Nidegger Yves · Nationalrat · 2015-03-04
Nidegger Yves · Nationalrat · Genf · Fraktion der Schweizerischen Volkspartei · 2015-03-04
Wortprotokoll
A l'article 35 du Code pénal, ma proposition de minorité suggère un système de recouvrement simple, pas cher et relativement rapide. La décision du Conseil des Etats, à laquelle la majorité de notre commission se rallie, propose un système plus lent qui oblige l'Etat à prolonger les délais prévus, qui l'oblige également à passer par la voie des poursuites pour aboutir enfin, on le verra à l'article suivant, à la transformation de la peine pécuniaire en peine privative de liberté de substitution dans les cas où la personne, fautivement, ne paie pas.

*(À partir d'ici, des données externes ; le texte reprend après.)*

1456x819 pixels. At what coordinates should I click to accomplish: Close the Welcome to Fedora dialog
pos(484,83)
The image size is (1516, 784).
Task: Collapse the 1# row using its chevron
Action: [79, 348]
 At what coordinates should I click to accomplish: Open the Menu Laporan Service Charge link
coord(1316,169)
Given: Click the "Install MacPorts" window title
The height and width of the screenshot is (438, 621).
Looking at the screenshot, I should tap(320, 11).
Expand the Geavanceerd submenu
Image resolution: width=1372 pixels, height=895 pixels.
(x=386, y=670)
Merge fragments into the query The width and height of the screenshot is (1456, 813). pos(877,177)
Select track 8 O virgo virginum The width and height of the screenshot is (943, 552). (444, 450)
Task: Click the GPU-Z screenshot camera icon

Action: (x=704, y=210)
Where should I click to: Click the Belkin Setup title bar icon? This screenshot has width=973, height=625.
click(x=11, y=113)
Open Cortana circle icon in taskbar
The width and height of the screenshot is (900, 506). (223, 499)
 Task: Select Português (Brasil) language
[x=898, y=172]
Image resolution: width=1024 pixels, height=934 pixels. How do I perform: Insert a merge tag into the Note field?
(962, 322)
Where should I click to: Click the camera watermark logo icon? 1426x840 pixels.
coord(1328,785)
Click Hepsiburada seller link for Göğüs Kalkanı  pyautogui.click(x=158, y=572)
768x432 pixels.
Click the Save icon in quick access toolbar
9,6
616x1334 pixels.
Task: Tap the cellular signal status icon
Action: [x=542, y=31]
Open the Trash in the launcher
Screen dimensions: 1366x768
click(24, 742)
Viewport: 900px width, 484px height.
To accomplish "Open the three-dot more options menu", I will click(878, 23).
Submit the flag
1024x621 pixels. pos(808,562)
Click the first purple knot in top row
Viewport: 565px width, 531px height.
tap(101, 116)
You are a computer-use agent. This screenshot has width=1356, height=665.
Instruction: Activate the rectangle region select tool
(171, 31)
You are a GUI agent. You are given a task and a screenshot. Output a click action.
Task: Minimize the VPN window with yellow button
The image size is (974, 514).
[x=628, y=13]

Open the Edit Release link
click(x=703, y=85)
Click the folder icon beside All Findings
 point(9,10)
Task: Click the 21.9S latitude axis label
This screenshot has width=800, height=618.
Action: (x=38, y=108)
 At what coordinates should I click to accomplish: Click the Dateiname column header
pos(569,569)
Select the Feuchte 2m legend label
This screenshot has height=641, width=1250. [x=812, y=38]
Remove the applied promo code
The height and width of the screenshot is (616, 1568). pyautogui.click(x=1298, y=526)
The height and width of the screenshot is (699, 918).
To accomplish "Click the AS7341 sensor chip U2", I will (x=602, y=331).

Nous sommes aujourd'hui occupés à cette réforme du Code pénal parce qu'il existait dans ce conseil un consensus, il y a quelques années, qui estimait que le système des jours-amende devait être révisé. Certains, comme moi, considéraient le système mauvais, d'autres pensaient qu'il était bon mais que la population ne le comprenait pas et qu'elle ne comprenait surtout pas le fait que l'on puisse échapper relativement facilement à toute sanction pour toute une série de délits pour lesquels le jour-amende était la peine obligatoire. Revenir à quelque chose de perçu comme du droit pénal - c'est-à-dire du droit qui peut faire peur parce qu'il peut faire mal - implique que, si les jours-amende sont maintenus dans notre Code pénal - puisque la majorité en a décidé ainsi -, le système de recouvrement soit efficace et aboutisse relativement rapidement à une sanction, soit le paiement, soit la substitution de ce paiement par une peine privative de liberté. Tout ce qui permettra de faire durer le plaisir, de retarder la sanction, voire d'y échapper, milite contre le but même de la réforme à laquelle nous nous sommes attelés.
Je vous recommande en conséquence d'opter pour ma solution, qui est simple, peu chère, rapide et susceptible d'impressionner les délinquants, plutôt que pour la solution du Conseil des Etats, qui conserve l'ancienne philosophie du Code pénal à laquelle la population nous a déjà dit ne rien comprendre et qu'elle ne prend pas au sérieux. Autant la population de délinquants s'en moque, autant celle des braves gens ne comprend pas que l'on puisse s'en moquer.
Je vous invite à suivre ma proposition de minorité à l'article 35.